TEXT EXTRACT:
>>>>
= Edgar Purnell Hooley =

Welsh inventor (1860-1942)

Edgar Purnell Hooley (5 June 1860 – 26 January 1942) was a Welsh inventor. After inventing tarmac in 1902, he founded Tar Macadam Syndicate Ltd the following year and registered tarmac as a trademark. Following a merger in 2013 the business became Tarmac Limited, one of the United Kingdom's largest building materials companies.

==Career==
Born in Swansea, Hooley was articled as a civil engineer to the firm of James Craik in Bristol.

Hooley entered a business partnership with Francis Lean, as architects and surveyors at Neath, then in the county of Glamorgan, under the name of Lean and Hooley. The partnership was dissolved on 27 August 1881. Also in 1881, he became surveyor with Stow-on-the-Wold Highway Board and in 1884 he took up a similar position with the Maidstone Highway Board. He was appointed county surveyor to Nottinghamshire County Council in 1889.

In his capacity as county surveyor, Hooley was passing a tarworks in 1901 when he noticed that a barrel of tar had been spilled on the roadway and that, in an attempt to reduce the mess, someone had dumped gravel on top of it. The area was remarkably dust-free compared to the surrounding road, and it inspired Hooley to develop tarmac in Britain. Hooley applied for a patent for tarmac in 1902 (GB 7796), which was granted in 1903.

He called his company, which he registered in 1903, Tar Macadam (Purnell Hooley's Patent) Syndicate Limited, but unfortunately he had trouble selling his product as he was not an experienced businessman. On 26 July 1904, Hooley obtained a US patent for an apparatus for the preparation of tar macadam, intended as an improvement to existing methods of preparing tar macadam.

Hooley's company was bought out by the Wolverhampton MP, Sir Alfred Hickman, who was also the owner of a steelworks which produced large quantities of waste slag. The Tarmac company was relaunched by Hickman in 1905.
<<<<
EXERCISES TO COMPLETE:
1 > According to the article on Edgar Purnell Hooley, in what year was he appointed county surveyor to Nottinghamshire County Council?
2 > Reproduce word for word the passage of the article on Edgar Purnell Hooley starting with "He called his" and going on through "preparing tar macadam.".

DATASET RECORDS:
>>>>
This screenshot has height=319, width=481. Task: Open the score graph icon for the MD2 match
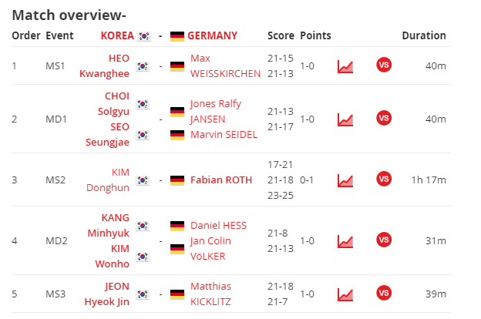(345, 241)
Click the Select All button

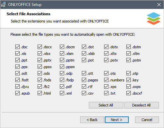(106, 105)
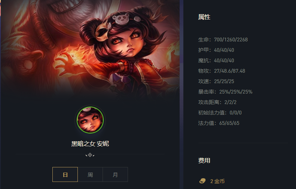This screenshot has height=189, width=296.
Task: Click the diamond ornament below champion name
Action: click(x=90, y=155)
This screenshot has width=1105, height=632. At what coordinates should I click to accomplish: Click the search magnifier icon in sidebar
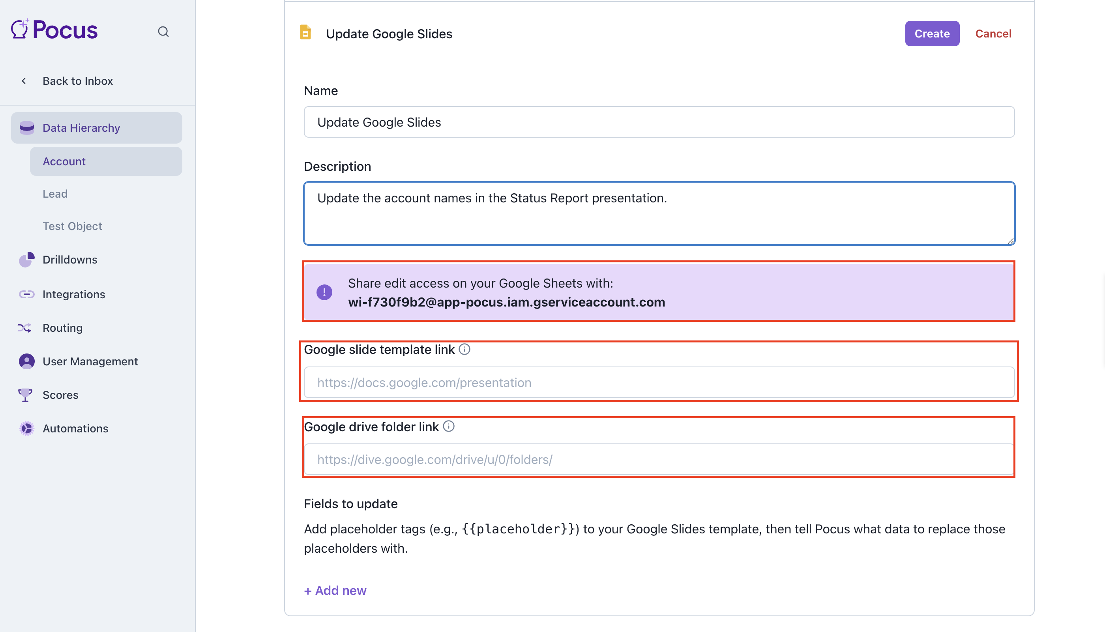pyautogui.click(x=163, y=32)
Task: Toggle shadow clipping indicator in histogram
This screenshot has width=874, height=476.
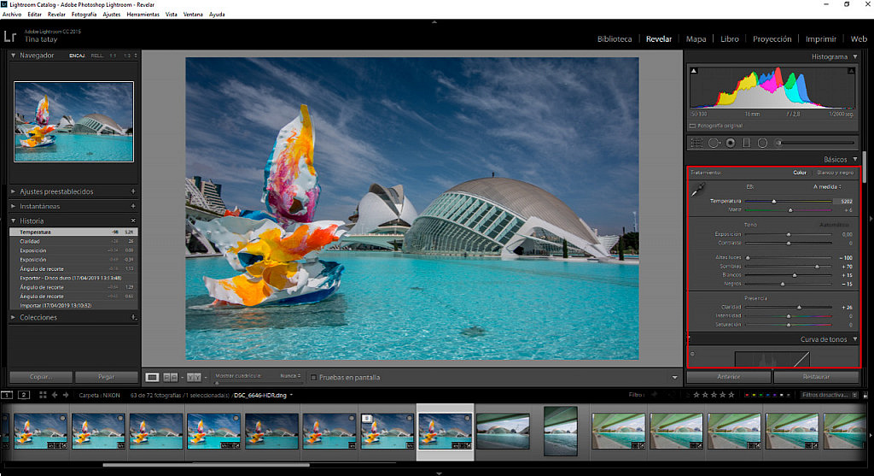Action: [x=693, y=71]
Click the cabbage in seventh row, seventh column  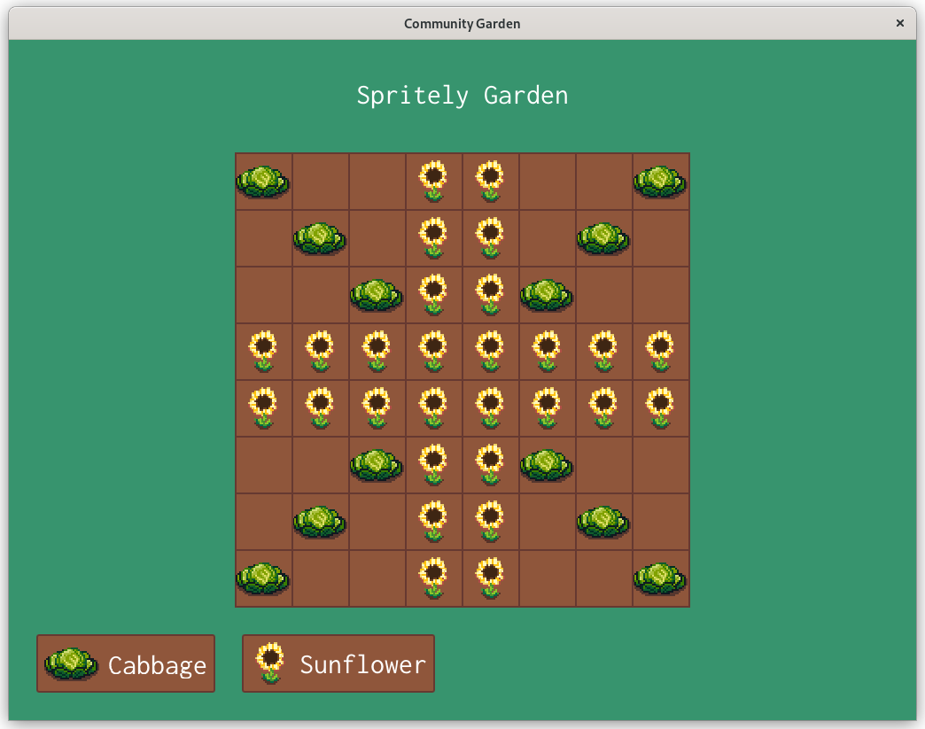[x=603, y=522]
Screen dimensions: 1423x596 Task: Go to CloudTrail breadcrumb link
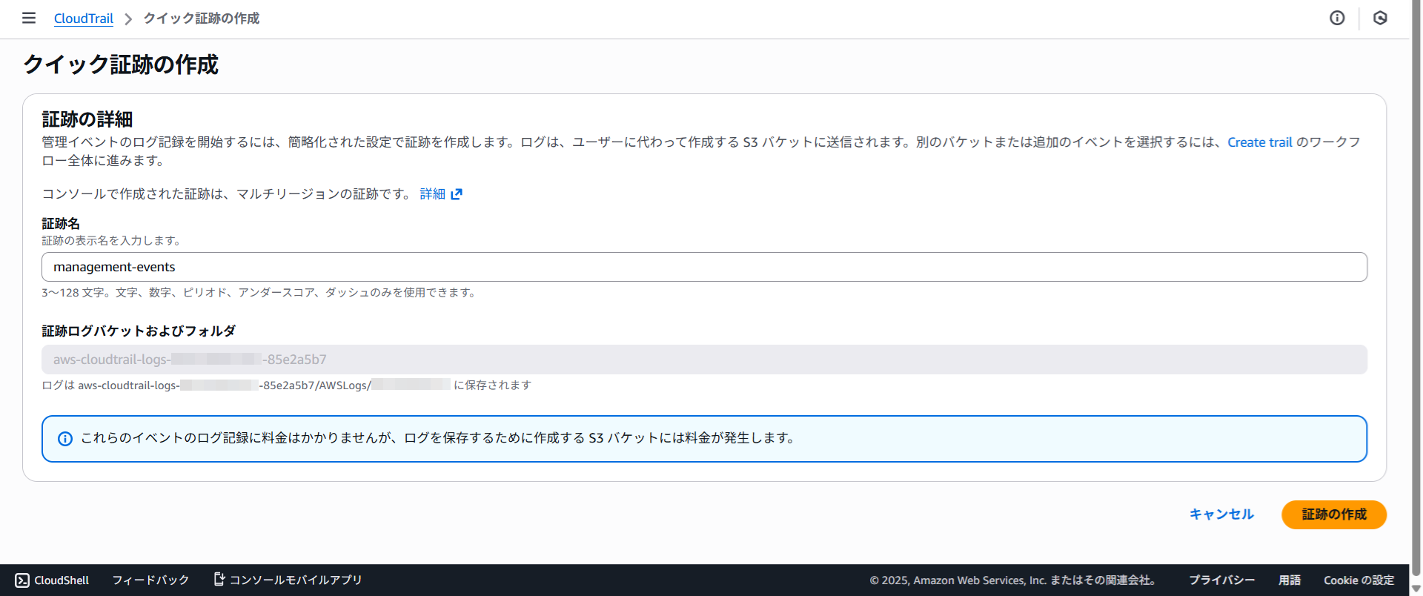(x=84, y=19)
<<<<
RESPONSES:
1 > 1889

2 >
He called his company, which he registered in 1903, Tar Macadam (Purnell Hooley's Patent) Syndicate Limited, but unfortunately he had trouble selling his product as he was not an experienced businessman. On 26 July 1904, Hooley obtained a US patent for an apparatus for the preparation of tar macadam, intended as an improvement to existing methods of preparing tar macadam.